**Exercise**
Could you retype, exactly as written, every line from the top of the records through the line that contains "The image size is (1024, 556)."?

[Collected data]
---+---
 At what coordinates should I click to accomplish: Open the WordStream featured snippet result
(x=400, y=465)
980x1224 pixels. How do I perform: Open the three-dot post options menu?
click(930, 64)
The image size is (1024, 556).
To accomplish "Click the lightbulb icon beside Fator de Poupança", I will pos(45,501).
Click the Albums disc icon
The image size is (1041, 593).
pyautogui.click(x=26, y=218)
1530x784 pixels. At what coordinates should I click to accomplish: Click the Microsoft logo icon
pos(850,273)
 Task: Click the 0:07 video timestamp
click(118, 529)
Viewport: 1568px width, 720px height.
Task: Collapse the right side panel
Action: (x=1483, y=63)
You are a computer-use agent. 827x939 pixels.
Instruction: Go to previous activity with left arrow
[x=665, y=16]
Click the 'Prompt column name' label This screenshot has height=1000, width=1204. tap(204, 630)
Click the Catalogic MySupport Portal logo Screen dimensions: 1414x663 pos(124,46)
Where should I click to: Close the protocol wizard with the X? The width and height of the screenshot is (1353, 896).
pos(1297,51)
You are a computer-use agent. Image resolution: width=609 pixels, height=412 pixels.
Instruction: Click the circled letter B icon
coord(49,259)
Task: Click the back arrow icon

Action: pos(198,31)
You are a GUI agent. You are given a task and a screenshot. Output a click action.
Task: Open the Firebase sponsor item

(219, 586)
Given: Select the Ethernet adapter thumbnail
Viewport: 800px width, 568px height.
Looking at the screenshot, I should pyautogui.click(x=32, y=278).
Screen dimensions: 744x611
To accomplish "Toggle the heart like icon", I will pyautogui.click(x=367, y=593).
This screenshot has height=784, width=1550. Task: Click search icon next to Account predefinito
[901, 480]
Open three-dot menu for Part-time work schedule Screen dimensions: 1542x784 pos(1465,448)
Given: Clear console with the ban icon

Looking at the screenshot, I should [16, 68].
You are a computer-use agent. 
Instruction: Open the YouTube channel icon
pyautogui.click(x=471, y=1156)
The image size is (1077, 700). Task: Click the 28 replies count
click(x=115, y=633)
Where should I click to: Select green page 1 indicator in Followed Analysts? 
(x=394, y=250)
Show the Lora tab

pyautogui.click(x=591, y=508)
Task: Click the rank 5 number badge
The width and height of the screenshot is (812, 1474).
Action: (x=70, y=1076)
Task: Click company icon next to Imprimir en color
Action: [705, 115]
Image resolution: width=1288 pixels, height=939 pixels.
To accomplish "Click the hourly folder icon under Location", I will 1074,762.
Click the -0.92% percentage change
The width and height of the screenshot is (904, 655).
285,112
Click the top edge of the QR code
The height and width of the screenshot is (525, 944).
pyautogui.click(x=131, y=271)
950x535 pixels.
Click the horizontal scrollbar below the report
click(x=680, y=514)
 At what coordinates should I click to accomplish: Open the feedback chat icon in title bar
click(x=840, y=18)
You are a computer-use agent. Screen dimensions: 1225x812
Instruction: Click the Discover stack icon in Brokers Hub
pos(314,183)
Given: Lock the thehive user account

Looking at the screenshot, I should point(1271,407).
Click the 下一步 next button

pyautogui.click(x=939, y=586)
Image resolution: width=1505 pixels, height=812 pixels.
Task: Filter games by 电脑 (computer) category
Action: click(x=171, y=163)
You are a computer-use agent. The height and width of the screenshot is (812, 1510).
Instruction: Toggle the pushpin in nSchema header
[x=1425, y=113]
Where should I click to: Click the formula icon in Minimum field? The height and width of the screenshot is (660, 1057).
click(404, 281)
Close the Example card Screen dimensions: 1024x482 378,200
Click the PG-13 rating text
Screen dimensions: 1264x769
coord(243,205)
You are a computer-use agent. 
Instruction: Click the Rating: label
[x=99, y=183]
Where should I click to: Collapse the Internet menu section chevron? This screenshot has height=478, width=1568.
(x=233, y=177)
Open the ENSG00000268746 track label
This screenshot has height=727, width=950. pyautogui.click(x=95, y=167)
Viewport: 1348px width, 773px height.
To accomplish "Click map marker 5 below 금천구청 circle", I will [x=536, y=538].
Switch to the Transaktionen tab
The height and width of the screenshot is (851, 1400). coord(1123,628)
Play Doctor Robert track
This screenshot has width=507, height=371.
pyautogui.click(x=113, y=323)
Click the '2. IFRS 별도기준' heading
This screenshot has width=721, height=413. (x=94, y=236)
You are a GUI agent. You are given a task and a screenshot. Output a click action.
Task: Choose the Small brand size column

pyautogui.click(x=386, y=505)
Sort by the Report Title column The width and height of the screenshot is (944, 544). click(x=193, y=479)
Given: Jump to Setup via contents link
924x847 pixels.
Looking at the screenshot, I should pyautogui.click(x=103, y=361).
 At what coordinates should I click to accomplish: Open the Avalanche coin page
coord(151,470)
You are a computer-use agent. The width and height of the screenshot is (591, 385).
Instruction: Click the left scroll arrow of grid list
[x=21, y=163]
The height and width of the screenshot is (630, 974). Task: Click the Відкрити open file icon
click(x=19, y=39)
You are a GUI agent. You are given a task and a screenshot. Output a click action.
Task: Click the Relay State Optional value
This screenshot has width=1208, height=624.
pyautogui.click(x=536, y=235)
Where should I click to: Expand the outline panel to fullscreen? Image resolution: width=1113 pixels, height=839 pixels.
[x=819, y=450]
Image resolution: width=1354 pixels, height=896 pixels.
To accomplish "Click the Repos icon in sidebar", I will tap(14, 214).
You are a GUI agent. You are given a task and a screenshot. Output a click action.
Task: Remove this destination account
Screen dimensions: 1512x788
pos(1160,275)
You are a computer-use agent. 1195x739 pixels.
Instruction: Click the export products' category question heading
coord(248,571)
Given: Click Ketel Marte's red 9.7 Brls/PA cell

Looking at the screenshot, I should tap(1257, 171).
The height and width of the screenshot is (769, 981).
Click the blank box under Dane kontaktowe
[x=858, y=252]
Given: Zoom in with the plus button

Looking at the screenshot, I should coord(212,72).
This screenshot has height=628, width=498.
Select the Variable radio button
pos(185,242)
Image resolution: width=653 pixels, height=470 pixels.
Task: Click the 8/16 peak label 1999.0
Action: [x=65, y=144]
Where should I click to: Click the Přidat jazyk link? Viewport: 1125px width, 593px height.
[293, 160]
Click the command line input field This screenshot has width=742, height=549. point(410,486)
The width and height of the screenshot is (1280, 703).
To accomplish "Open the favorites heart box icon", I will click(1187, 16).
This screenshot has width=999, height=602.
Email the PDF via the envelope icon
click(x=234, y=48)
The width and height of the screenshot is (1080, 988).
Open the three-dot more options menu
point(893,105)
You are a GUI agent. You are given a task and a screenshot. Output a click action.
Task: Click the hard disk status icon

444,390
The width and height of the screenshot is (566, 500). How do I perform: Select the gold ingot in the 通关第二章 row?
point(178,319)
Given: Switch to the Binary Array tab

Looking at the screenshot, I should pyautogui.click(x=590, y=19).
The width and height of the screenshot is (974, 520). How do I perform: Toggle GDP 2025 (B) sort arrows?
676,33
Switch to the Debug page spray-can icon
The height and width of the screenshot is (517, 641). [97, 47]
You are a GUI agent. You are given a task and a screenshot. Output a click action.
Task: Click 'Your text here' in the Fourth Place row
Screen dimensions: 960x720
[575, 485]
---+---
**Solution**
 At what coordinates should I click to accomplish: Open the WordStream featured snippet result
(x=400, y=465)
980x1224 pixels. How do I perform: Open the three-dot post options menu?
click(930, 64)
The image size is (1024, 556).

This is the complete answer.